I asked Andrius for some additional images you see here, reflecting both him and his workspace and the atmosphere between the two.

The Ukraine Resistance Radio project I’ve worked on with Andrius, Sophia Bulgakova, and Dmytro Fedorenko – Dmytro is also label boss of I Shall Sing Until My Land Is Free – began as a conversation. Andrius played a drone performance in front of the Russian embassy, and we talked about creating a platform for Ukrainian experimental artists to get their sounds heard. The response to that has been overwhelming; more on it soon. The project moves with Sophia to Rewire Festival in Den Haag NL next week, and I’ll write up the latest soon – meanwhile, you can listen to those episodes for Refuge Worldwide in Berlin and LRT OPUS in Vilnius.

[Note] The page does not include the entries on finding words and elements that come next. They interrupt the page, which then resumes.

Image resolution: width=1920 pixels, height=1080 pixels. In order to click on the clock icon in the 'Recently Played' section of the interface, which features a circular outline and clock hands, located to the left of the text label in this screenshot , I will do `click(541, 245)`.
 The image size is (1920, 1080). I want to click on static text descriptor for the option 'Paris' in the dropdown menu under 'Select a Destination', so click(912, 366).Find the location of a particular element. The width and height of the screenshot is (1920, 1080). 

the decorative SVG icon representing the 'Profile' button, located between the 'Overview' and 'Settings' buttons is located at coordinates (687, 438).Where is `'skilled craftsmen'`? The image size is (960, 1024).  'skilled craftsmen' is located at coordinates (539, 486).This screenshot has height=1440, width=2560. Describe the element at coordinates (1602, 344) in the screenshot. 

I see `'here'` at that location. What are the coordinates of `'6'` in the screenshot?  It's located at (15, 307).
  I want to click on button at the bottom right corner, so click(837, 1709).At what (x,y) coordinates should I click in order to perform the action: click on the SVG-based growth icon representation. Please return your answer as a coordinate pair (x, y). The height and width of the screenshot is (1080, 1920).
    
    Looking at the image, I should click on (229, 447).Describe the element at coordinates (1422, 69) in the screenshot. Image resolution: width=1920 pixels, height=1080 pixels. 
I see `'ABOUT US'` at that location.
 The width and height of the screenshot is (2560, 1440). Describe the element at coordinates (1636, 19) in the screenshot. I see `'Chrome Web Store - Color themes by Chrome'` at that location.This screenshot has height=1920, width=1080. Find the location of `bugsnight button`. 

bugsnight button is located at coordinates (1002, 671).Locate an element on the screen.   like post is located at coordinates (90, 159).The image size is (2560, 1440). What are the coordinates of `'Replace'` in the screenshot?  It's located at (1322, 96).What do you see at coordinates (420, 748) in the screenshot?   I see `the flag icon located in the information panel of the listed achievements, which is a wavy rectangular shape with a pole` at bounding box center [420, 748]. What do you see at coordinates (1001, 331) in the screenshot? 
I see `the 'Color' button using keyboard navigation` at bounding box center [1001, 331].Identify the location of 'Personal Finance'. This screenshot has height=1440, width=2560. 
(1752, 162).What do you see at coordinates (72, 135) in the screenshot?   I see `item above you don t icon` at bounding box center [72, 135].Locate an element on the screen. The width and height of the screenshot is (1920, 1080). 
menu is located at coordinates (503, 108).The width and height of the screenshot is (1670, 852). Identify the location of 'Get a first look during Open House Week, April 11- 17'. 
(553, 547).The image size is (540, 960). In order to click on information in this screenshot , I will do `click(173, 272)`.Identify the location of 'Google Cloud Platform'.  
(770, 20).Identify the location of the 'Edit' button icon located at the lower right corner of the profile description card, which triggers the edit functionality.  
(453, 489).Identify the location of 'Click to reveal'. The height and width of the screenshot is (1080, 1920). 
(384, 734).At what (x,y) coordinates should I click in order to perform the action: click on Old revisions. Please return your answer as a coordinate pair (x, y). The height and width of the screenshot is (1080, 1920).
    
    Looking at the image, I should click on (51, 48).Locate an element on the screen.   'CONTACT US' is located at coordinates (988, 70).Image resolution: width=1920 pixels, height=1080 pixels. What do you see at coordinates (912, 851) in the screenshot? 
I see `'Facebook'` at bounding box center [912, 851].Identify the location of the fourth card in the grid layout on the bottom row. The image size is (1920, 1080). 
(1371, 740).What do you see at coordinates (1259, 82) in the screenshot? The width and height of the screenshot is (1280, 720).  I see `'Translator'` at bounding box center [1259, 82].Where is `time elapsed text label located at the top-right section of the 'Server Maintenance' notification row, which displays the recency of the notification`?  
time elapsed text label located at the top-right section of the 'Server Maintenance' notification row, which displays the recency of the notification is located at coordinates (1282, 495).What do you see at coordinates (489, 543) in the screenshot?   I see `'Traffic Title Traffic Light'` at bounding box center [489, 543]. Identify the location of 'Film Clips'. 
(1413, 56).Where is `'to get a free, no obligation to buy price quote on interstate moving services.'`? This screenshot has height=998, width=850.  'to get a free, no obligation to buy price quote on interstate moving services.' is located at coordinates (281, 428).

One of the reasons I get along with Dmytro is that his work on the label and as a human extends empathy and solidarity to others. The label project isn’t specifically dedicated to Ukraine alone but to liberation everywhere, even with the flag colors on the image. And that requires real patience – patience with time, patience with each other, patience with the tensions that can arise moving from issue to issue. The release from Andrius follows a posthumous reissue of the 1993 album by Muslimgauze, Betrayal, naming Palestinian cities and voicing frustrations that resonate as much today as over 30 years ago. Adding these political overlays to music, trendy as it may seem, is not easy. You can bet that raises some eyebrows in Ukraine. But maybe the only way to find some joy in times of war is to face all the darkness, all our fears, to feel that rather than apathy.

Music says everything and nothing – like light, it all at once embodies and triggers moods and has no meaning or text of its own. For any of our activism, history is bigger than us, sometimes threatening to swallow us and those we love. All we can do is take it day by day, and week by week. Music-making is one way to do that. Thanks so much to Andrius for sharing a few of those weeks with us.